**Task directions**
What is needed here is an exact transcription of the entries that follow.

Dataset entries

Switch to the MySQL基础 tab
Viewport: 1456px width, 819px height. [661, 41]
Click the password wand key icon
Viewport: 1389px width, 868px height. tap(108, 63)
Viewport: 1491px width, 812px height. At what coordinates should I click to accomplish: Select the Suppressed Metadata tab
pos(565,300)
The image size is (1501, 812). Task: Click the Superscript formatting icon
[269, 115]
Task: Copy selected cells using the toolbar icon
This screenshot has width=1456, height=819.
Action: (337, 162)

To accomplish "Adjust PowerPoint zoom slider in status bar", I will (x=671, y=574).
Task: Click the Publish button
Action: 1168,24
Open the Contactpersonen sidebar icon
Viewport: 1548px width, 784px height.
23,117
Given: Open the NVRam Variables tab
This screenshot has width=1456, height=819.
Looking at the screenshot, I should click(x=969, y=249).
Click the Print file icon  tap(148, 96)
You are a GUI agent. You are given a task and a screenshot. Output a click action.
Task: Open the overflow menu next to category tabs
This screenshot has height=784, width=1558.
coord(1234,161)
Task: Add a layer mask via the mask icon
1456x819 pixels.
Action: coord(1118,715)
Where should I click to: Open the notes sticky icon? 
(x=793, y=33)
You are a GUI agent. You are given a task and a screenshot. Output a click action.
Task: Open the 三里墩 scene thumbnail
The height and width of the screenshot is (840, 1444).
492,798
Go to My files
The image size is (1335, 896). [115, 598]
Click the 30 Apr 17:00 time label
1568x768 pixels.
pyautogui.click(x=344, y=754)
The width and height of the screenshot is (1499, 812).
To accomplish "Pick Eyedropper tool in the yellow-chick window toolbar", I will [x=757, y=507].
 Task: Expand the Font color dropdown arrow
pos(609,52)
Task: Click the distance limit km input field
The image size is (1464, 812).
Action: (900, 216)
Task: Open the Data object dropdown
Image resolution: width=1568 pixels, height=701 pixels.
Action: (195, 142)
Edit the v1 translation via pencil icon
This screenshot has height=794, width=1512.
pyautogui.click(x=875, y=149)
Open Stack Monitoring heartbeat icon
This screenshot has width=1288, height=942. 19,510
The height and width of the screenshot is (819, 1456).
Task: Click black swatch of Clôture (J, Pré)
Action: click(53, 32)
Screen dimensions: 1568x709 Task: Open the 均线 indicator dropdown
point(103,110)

**Solution to this problem**
Switch to the MySQL基础 tab
Viewport: 1456px width, 819px height. [661, 41]
Click the password wand key icon
Viewport: 1389px width, 868px height. tap(108, 63)
Viewport: 1491px width, 812px height. At what coordinates should I click to accomplish: Select the Suppressed Metadata tab
pos(565,300)
The image size is (1501, 812). Task: Click the Superscript formatting icon
[269, 115]
Task: Copy selected cells using the toolbar icon
This screenshot has width=1456, height=819.
Action: (337, 162)

To accomplish "Adjust PowerPoint zoom slider in status bar", I will (x=671, y=574).
Task: Click the Publish button
Action: 1168,24
Open the Contactpersonen sidebar icon
Viewport: 1548px width, 784px height.
23,117
Given: Open the NVRam Variables tab
This screenshot has width=1456, height=819.
Looking at the screenshot, I should click(x=969, y=249).
Click the Print file icon  tap(148, 96)
You are a GUI agent. You are given a task and a screenshot. Output a click action.
Task: Open the overflow menu next to category tabs
This screenshot has height=784, width=1558.
coord(1234,161)
Task: Add a layer mask via the mask icon
1456x819 pixels.
Action: coord(1118,715)
Where should I click to: Open the notes sticky icon? 
(x=793, y=33)
You are a GUI agent. You are given a task and a screenshot. Output a click action.
Task: Open the 三里墩 scene thumbnail
The height and width of the screenshot is (840, 1444).
492,798
Go to My files
The image size is (1335, 896). [115, 598]
Click the 30 Apr 17:00 time label
1568x768 pixels.
pyautogui.click(x=344, y=754)
The width and height of the screenshot is (1499, 812).
To accomplish "Pick Eyedropper tool in the yellow-chick window toolbar", I will [x=757, y=507].
 Task: Expand the Font color dropdown arrow
pos(609,52)
Task: Click the distance limit km input field
The image size is (1464, 812).
Action: (900, 216)
Task: Open the Data object dropdown
Image resolution: width=1568 pixels, height=701 pixels.
Action: (195, 142)
Edit the v1 translation via pencil icon
This screenshot has height=794, width=1512.
pyautogui.click(x=875, y=149)
Open Stack Monitoring heartbeat icon
This screenshot has width=1288, height=942. 19,510
The height and width of the screenshot is (819, 1456).
Task: Click black swatch of Clôture (J, Pré)
Action: click(53, 32)
Screen dimensions: 1568x709 Task: Open the 均线 indicator dropdown
point(103,110)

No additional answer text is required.